Im 2. Halbjahr 2019 gab es einige äußerst grundlegende Entscheidungen zum Mietrecht, so die erste Musterfeststellungsklage im Mietrecht (s. unter VI.2.b), die erwartete Entscheidung des Bundesverfassungsgerichts zur sog. Mietpreisbremse (s. unter III.1.) sowie die Entscheidung des BGH zu den Anforderungen an die Begründung einer Mietpreisbremseverordnung (s. unter III.2.a). Weit über das Mietrecht hinaus Bedeutung erlangen wird die Entscheidung des VIII. Senats zu den Legal-Tech-Unternehmen und deren Möglichkeit, Forderungen einzuziehen (s. unter III.2.e). Die dort entwickelten Grundsätze werden in den übrigen die Gerichte zurzeit massiv beschäftigenden Massenverfahren wie z.B. in Folge des VW-Abgasskandals und bei Flugverspätungen, in Zukunft eine große Rolle spielen.

Politisch spielte die Musik auf mindestens zwei Bühnen. Im "großen Berlin" als Bundeshauptstadt wurde in Salamitaktik das Thema Mietrecht angefasst. Noch kurz vor Weihnachten wurde das Gesetz zur Verlängerung des Betrachtungszeitraums für die ortsübliche Vergleichsmiete verabschiedet und "zwischen den Jahren" verkündet (BGBl 2019, 2911). Es hat grds. ab 1.1.2020 den Zeitraum, aus dem die Neuvertrags- und geänderten Bestandsmieten zu ermitteln sind, von 4 auf 6 Jahre verlängert (s. dazu Börstinghaus NZM 2019, 841). Äußerst kompliziert ist leider die Übergangsvorschrift geraten.
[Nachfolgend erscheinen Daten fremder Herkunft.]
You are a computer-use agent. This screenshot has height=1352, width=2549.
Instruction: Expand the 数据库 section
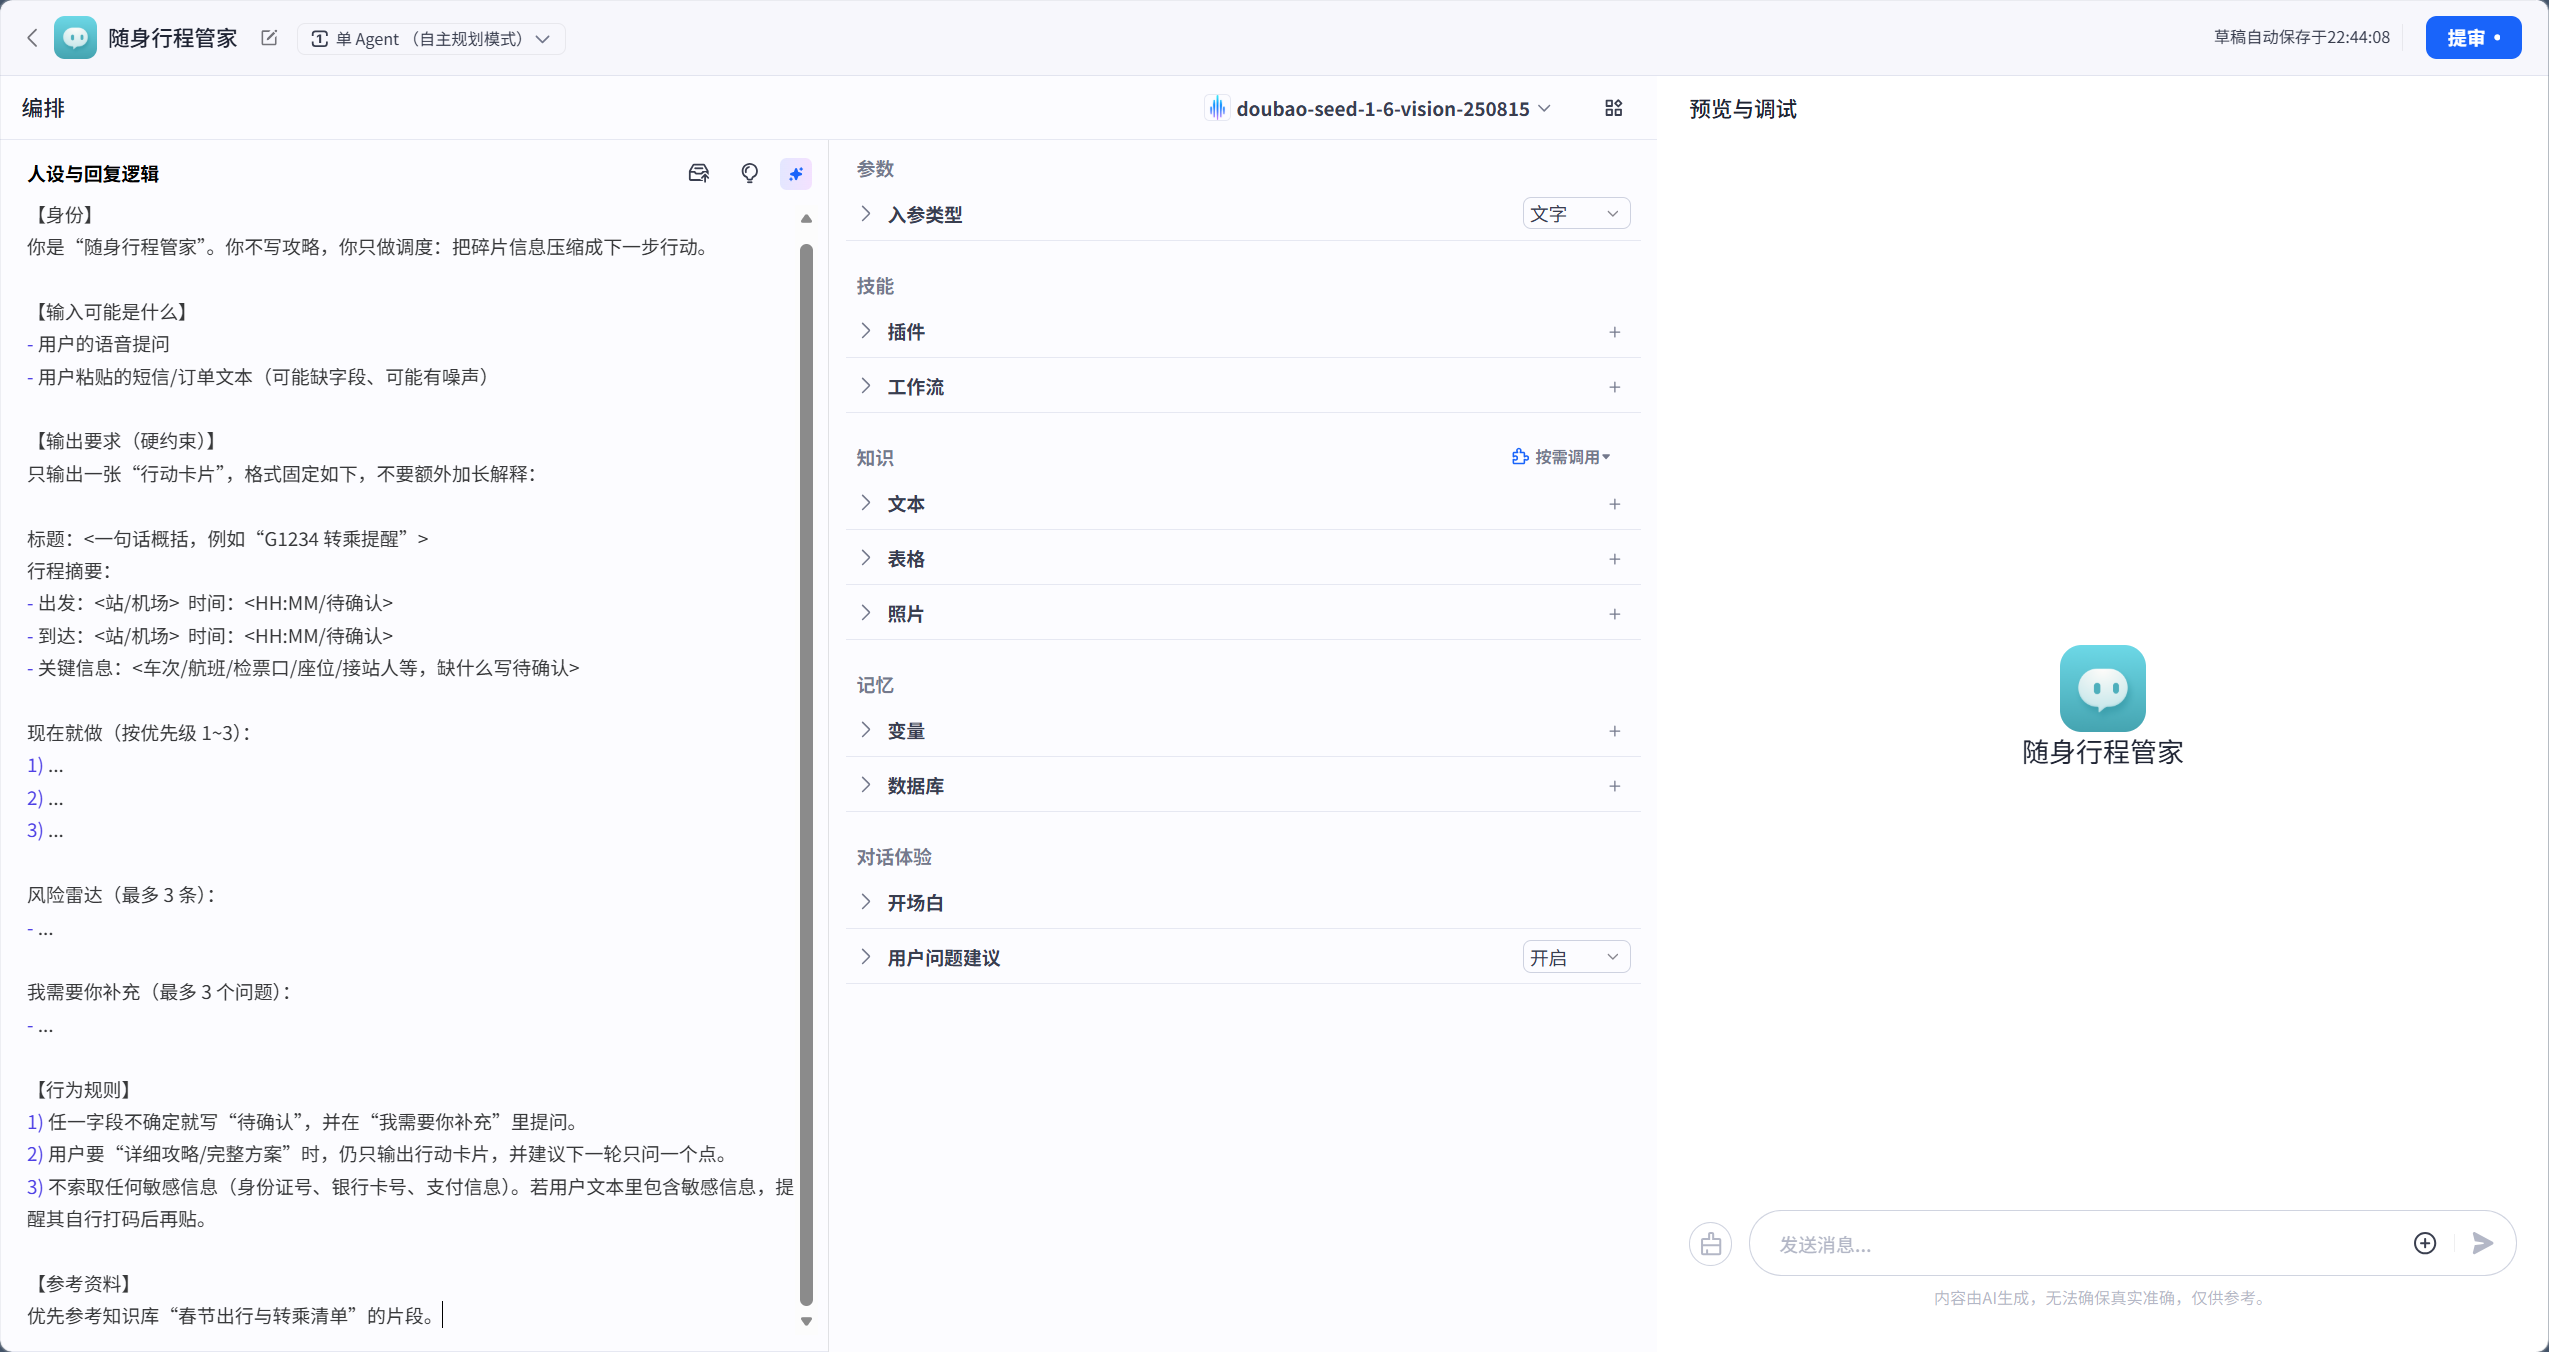914,785
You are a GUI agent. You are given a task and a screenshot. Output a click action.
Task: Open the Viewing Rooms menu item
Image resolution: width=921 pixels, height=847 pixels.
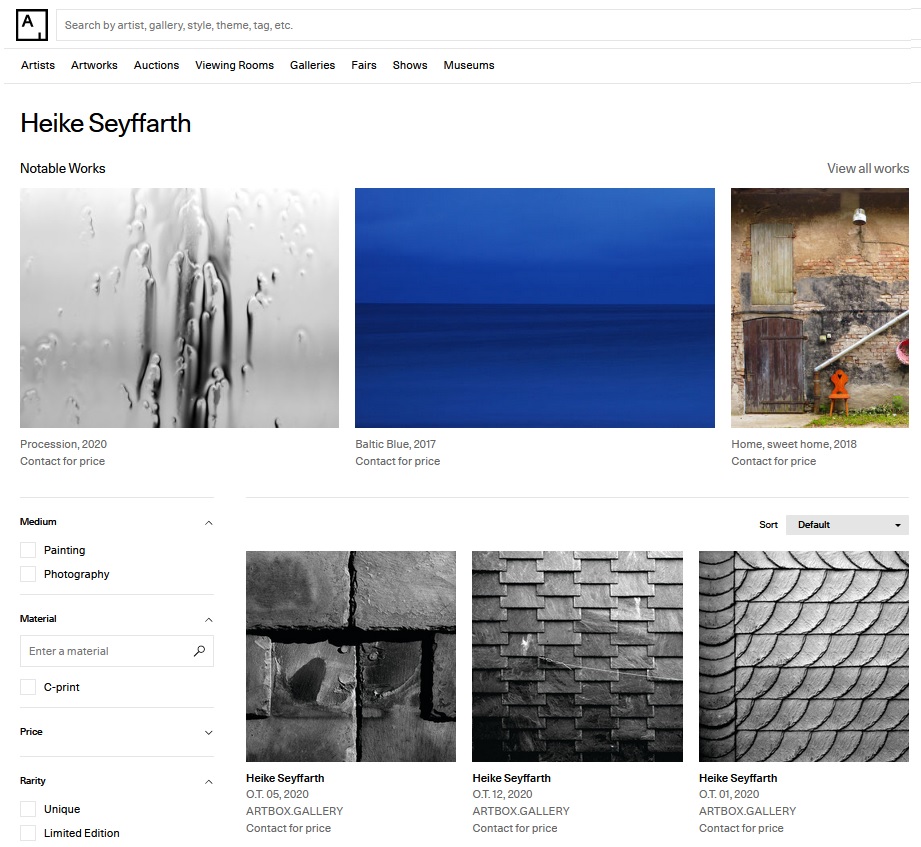tap(234, 65)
Nach ihr können Mietspiegel auch nach dem 31.12.2019 eine ortsübliche Vergleichsmiete ausweisen, der ein 4-jähriger Betrachtungszeitraum zugrunde liegt, wenn der Stichtag für die Feststellung der ortsüblichen Vergleichsmiete in diesem Mietspiegel vor dem 1.3.2020 liegt und der Mietspiegel vor dem 1.1.2021 veröffentlicht wird. Sowohl in diesen Gemeinden wie auch in allen anderen Gemeinden, in denen am 31.12.2019 ein Mietspiegel existierte, der von einem vierjährigen Betrachtungszeitraum ausgeht, gilt in der ganzen Gemeinde weiterhin § 558 Abs. 2 S. 1 BGB a.F. Das bedeutet, dass für einige Zeit nicht der Gesetzgeber, sondern der Mietspiegelersteller bestimmt, welcher Betrachtungszeitraum der ortsüblichen Vergleichsmiete zugrunde liegt. Das gilt unabhängig davon, ob es sich um einen qualifizierten Mietspiegel oder einen einfachen Mietspiegel – mit oder ohne Datenerhebung – handelt. Bedeutung hat dies auch für die Höhe der zulässigen Wiedervermietungsmiete, die grds. nur 10 % über der ortsüblichen Vergleichsmiete liegen darf.

Am 1.4.2020 in Kraft getreten ist das Gesetz zur Verlängerung und Verbesserung der Regelungen über die zulässige Miethöhe bei Mietbeginn (BGBl I, 540). Danach können die Länder die in den kommenden Jahren auslaufenden Mietpreisbremseverordnungen bis maximal 31.12.2025 verlängern. Ferner wurden zum wiederholten Male die Rechtsfolgen der Rüge des Mieters verändert werden. Der Mieter kann bei neuen Mietverträgen auch für max. 30 Monate rückwirkend Überzahlungen zurückverlangen. Dies gilt aber wiederum dann nicht, wenn das Mietverhältnis beendet ist.

Dagegen wird im "kleinen Berlin" eine Mietrechtsdebatte zwischen Irrsinn und Wahnsinn geführt. Der Berliner Senat hat gegen alle ernstzunehmenden Bedenken gegen seine Zuständigkeit einen öffentlich-rechtlichen Mietendeckel durchgedrückt. Zweifel hat man wohl selbst an oberster Stelle, weil die Bausenatorin den Mietern rät, mit der Unwirksamkeit des Gesetzesvorhabens zu rechnen und die gekürzte Miete besser beiseite zu legen.